Student-Parent-Teacher Conferences: Lost and found
Conferences have always represented a moment to emphasize the importance of the relationship that must exist between learners, teachers, and parents. Most importantly, I have always regarded these occasions as an opportunity to, collaboratively, move away from practices that destroy the learning spirit of a child; from ideas that cause us to lose a learner; from generalized agreements / assumptions of what cause false expectations, and cause us to ignore that children and all of us, for that matter, are not the same people we were in the last conference. Reflection is transformational and visualizing its impact should be the goal of all conferences.

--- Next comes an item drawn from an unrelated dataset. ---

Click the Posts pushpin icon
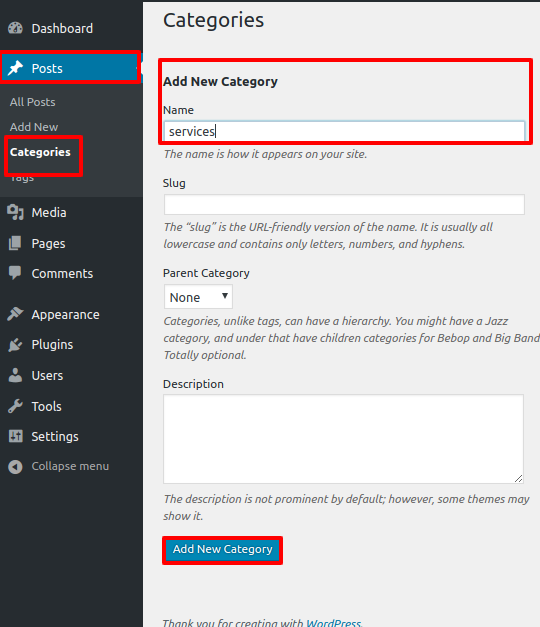The image size is (540, 627). click(16, 68)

Clearly, I love talking about learning and achievements, and about learning targets. Nonetheless, my favorite part of conferences is the human, socio-emotional aspect, because:
It’s important to remind parents that:
- their children are kind.
- their children arrive at school with a smile on their faces
- words such as thank you, please, and would you mind, among others, are part of their everyday language.
- their children can be the best kind of communicators as they exercise active listening.
- their children see their peers as equal and support they wholeheartedly.
- their children are brave when they take chances to explore learning opportunities that some find indomitable.
- their children have a voice that makes others turn around and hear them.
- their children constantly look for different ways of doing things.
- learning with their children give us moments to reflect on what it means to learn for life.
- all processes are learning opportunities for us teachers and that, conversely, it implies a learning curve for them.
Most importantly, I feel, these occasions are important because parents need to be given a stimulus to go extend the dialogue at home, to deepen the inquiry, and to make home feel like an extension of the school: a safe space where the way one perceives the world matters; and where there is room for different perspectives.
In this past conferences at QAIS, not only was I impressed by how eloquently my MYP2 (grade 7) students spoke about their learning process, and explained to their parents how they perceive their growth. Needless to say, seeing the stories that were born in parents’ eyes as their witnessed how their children talk about learning was my biggest take away.
Las week, as I spoke to parents and students, I was happy to see how my advisees, their children, helped me sent their parents home knowing they had found a side of their children they may or may not have thought they’d lost or didn’t know existed.